Ritchie identifies a new corporate tax gap!

Quick, quick alert the media!

That should be celebrated as good news. It shows that tax
campaigning can work. Unfortunately, however, as one gap
recedes another one is emerging into view. And it is not one
that is just a consequence of sharp practice by clever corporates:
it is an intended consequence of government policy.
It means that I now think that the total UK large company
corporate tax gap has increased even higher than it ever was,
to £13bn a year. This is the consequence of the new ‘corporation
tax policy gap’, which might be as high as £8bn a year.
This new tax gap represents the gain that large companies
have made since 2008 as a result of the extensive changes
in UK tax policy that they have secured. As example, the
corporation tax rate for large (but not small) companies has
reduced from 30 per cent to 20 per cent over that period. In
addition, whilst UK multinational groups were once taxed,
at least in theory, on their worldwide income, they are now
only taxed in the UK on the income they have arising in this
country. This is in direct contrast, for example, to the vast
majority of individual UK citizens, who are still taxed on
everything they earn (unless, that is, they’re non-doms). This
policy change has increased the appeal of tax havens to UK
based multinational companies enormously. And numerous
other changes, such as more generous reliefs for R&D and
the tax treatment of offshore treasury functions have also
greatly helped big business.
The result is that in 2015 the UK corporation tax yield
(excluding North Sea revenues) will be £8bn less than forecast
in 2010. Part of this may be down to growth not meeting
expectations, but at least £4bn may be due to tax rate reduction,
as forthcoming report for the TUC will demonstrate.
Meanwhile, it is easy to allocate the rest of the shortfall to
specific reliefs and allowances given based on Office for
Budget Responsibility and Treasury forecasts at the time
that they were introduced.

Snigger.

Note that the tax gap started with, the law says these people should be paying and they ain’t.

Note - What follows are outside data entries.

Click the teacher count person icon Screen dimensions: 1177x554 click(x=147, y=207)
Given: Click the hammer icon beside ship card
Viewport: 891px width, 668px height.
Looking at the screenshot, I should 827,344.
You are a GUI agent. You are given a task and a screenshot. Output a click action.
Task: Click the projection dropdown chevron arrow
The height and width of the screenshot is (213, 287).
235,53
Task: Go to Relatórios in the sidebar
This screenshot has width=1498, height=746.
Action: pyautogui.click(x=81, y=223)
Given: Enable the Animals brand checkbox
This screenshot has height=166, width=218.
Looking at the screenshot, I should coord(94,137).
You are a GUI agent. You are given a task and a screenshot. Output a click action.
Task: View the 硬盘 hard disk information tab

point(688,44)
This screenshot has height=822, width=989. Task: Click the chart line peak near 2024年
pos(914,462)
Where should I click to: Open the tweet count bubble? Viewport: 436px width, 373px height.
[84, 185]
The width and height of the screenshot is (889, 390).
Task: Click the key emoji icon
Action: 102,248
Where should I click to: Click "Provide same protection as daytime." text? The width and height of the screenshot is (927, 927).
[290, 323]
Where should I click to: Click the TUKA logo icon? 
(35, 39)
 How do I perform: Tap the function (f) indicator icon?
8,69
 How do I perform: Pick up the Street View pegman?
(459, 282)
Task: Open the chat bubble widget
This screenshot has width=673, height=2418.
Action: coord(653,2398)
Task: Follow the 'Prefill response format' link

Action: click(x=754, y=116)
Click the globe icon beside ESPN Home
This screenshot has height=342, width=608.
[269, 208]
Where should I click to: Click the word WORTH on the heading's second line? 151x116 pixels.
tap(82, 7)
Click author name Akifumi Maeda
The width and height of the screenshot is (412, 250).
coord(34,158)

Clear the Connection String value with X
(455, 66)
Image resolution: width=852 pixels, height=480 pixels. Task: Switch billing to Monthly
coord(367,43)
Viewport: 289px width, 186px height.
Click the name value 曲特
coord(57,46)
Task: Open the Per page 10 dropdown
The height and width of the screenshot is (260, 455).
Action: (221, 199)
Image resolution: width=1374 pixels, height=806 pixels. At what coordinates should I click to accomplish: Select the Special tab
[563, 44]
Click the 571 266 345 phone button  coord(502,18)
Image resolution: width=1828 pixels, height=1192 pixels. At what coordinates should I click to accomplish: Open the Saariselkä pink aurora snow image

Then it moved on to, well, if the politicians were capable of writing the law properly then these people should be paying this amount and they ain’t. That’s the spirit rather than the letter of the law stuff.

Now we move on to a third tax gap. Note that Ritchie really is saying that this gap is as a result of the express aims and desires of government in setting tax laws and rates. But that’s still a tax gap: because Ritchie thinks these people should be paying this amount, the politicians don’t so they’re not.

But it’s a tax gap because Ritchie.

We really do have an LHTD.

23 thoughts on “Ritchie identifies a new corporate tax gap!”

  1. I’m no accountant/economist, but isn’t most of this wrong ?

    Didn’t small companies have a preferential tax rate anyway ? Has it ever been the case that UK multinationals have been taxed on their worldwide income ? Don’t (for example) Barclays South Africa pay tax in South Africa ?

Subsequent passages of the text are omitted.